Tags can go **anywhere** — start, middle, or end of a sentence. They apply from the point they appear until the next tag or end of the sentence.

### Well-Tested Tags (Reliable Out of the Box)

These tags consistently produce strong results. Organized by category:

#### Emotions

| Tag             | Effect                  | Best For                    |
| --------------- | ----------------------- | --------------------------- |
| `[happy]`       | Cheerful, upbeat        | Good news, greetings        |
| `[sad]`         | Melancholic, downcast   | Sympathy, vulnerability     |
| `[angry]`       | Frustrated, aggressive  | Arguments, complaints       |
| `[excited]`     | Energetic, enthusiastic | Celebrations, announcements |
| `[surprised]`   | Shocked, amazed         | Reactions, discoveries      |
| `[embarrassed]` | Awkward, flustered      | Mistakes, confessions       |
| `[delight]`     | Very pleased, joyful    | Genuine happiness           |
| `[nervous]`     | Anxious, uncertain      | Vulnerability, apologies    |
| `[confident]`   | Assertive, self-assured | Bold statements             |
| `[nostalgic]`   | Longing for the past    | Memories, stories           |
| `[scared]`      | Frightened, fearful     | Warnings, tension           |
| `[jealous]`     | Envious, resentful      | Comparisons, possessiveness |
| `[shocked]`     | Sudden realization      | Dramatic reveals            |
| `[moved]`       | Emotionally touched     | Heartfelt moments           |

#### Voice Quality & Style

| Tag                    | Effect               | Best For                   |
| ---------------------- | -------------------- | -------------------------- |
| `[soft]`               | Gentle, tender       | Intimate moments, kindness |
| `[whisper]`            | Very quiet, close    | Secrets, tension, suspense |
| `[breathy]`            | Airy, expressive     | Vulnerability, emphasis    |
| `[low voice]`          | Deep, quiet register | Gravity, seriousness       |
| `[loud]`               | Raised volume        | Emphasis, excitement       |
| `[screaming]`          | Full volume yelling  | Anger, extreme excitement  |
| `[shouting]`           | Forceful projection  | Arguments, calling out     |
| `[emphasis]`           | Stressed delivery    | Key words, making a point  |
| `[singing]`            | Musical quality      | Playfulness, joy           |
| `[echo]`               | Reverberant effect   | Dramatic moments           |
| `[with strong accent]` | Pronounced accent    | Character work             |

#### Paralinguistic Sounds (Non-Speech Vocalizations)

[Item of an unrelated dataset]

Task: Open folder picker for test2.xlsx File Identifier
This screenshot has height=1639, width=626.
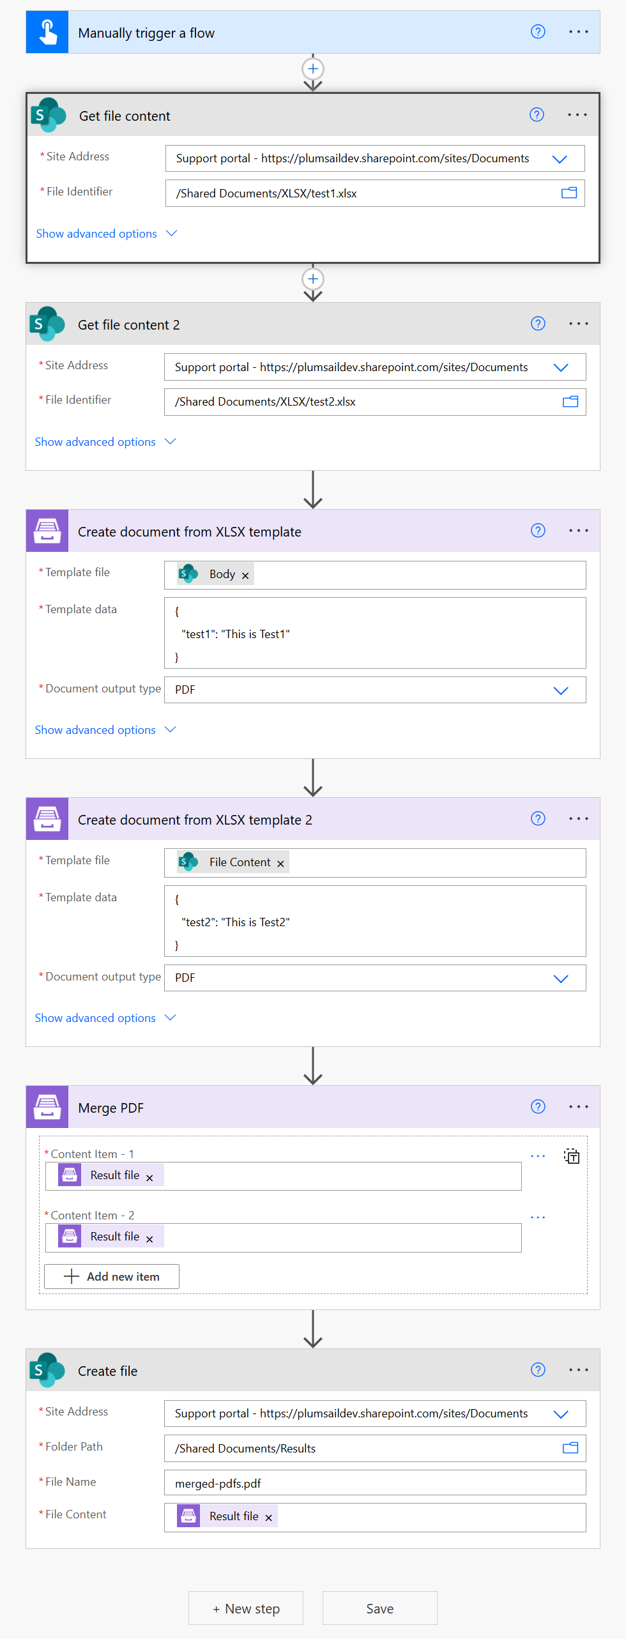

| Tag                 | Effect                 | Best For                         |
| ------------------- | ---------------------- | -------------------------------- |
| `[laughing]`        | Full laugh             | Joy, humor, warmth               |
| `[chuckling]`       | Soft, low laugh        | Warmth, amusement                |
| `[giggling]`        | Light, playful laugh   | Lightheartedness, delight        |
| `[sigh]`            | Audible exhale         | Relief, longing, exasperation    |
| `[inhale]`          | Audible breath in      | Before speaking, anticipation    |
| `[exhale]`          | Breath out             | Relief, settling                 |
| `[panting]`         | Heavy breathing        | Exertion, intensity              |
| `[gasp]`            | Sharp intake of breath | Surprise, shock                  |
| `[tsk]`             | Disapproving click     | Judgment, disapproval            |
| `[clearing throat]` | Ahem                   | Transitioning, getting attention |
| `[moaning]`         | Vocal moan             | Pain, frustration                |
| `[sobbing]`         | Crying with voice      | Deep sadness                     |
| `[crying loudly]`   | Full crying            | Extreme emotion                  |

#### Pacing & Rhythm

| Tag             | Effect                     | Best For                               |
| --------------- | -------------------------- | -------------------------------------- |
| `[pause]`       | Brief silence (~0.5-1s)    | Beat between thoughts                  |
| `[short pause]` | Quick beat (~0.3s)         | Rhythm, emphasis                       |
| `[long pause]`  | Extended silence (~1.5-2s) | Dramatic tension, letting moments land |

#### Volume Control

| Tag             | Effect             | Best For           |
| --------------- | ------------------ | ------------------ |
| `[volume up]`   | Gradually louder   | Building energy    |
| `[volume down]` | Gradually quieter  | Drawing someone in |
| `[low volume]`  | Consistently quiet | Background, aside  |

### Free-Form Tags (The Real Power)

You are NOT limited to the tags above. S2 accepts **any natural language description** in brackets. The model generalizes from its training data to interpret novel instructions. Write what you would tell a voice actor:

#### Compound Emotions

- `[laughing nervously]`
- `[angry but trying to stay calm]`
- `[happy with a hint of sadness]`
- `[excited but whispering]`
- `[voice rough from crying, trying to sound normal]`

#### Specific Delivery Styles

- `[professional broadcast tone]`
- `[speaking slowly, almost hesitant]`
- `[whispering like a secret]`
- `[dead tired, end of a very long shift]`
- `[the calm, measured tone of someone who has done this a thousand times]`
- `[overly cheerful, clearly forcing it]`

#### Prosody & Pitch

- `[pitch up]`
- `[pitch down]`
- `[speaking slowly with warmth]`
- `[speaking quickly with excitement]`
- `[pitch up slightly while maintaining warmth]`
- `[trailing off]`

#### Character Directions

- `[voice breaking]`
- `[barely holding it together]`
- `[soft voice]`
- `[interrupting]`
- `[laughing tone]` (speaking while laughing, not just a laugh)
- `[excited tone]` (speaking with excitement woven through)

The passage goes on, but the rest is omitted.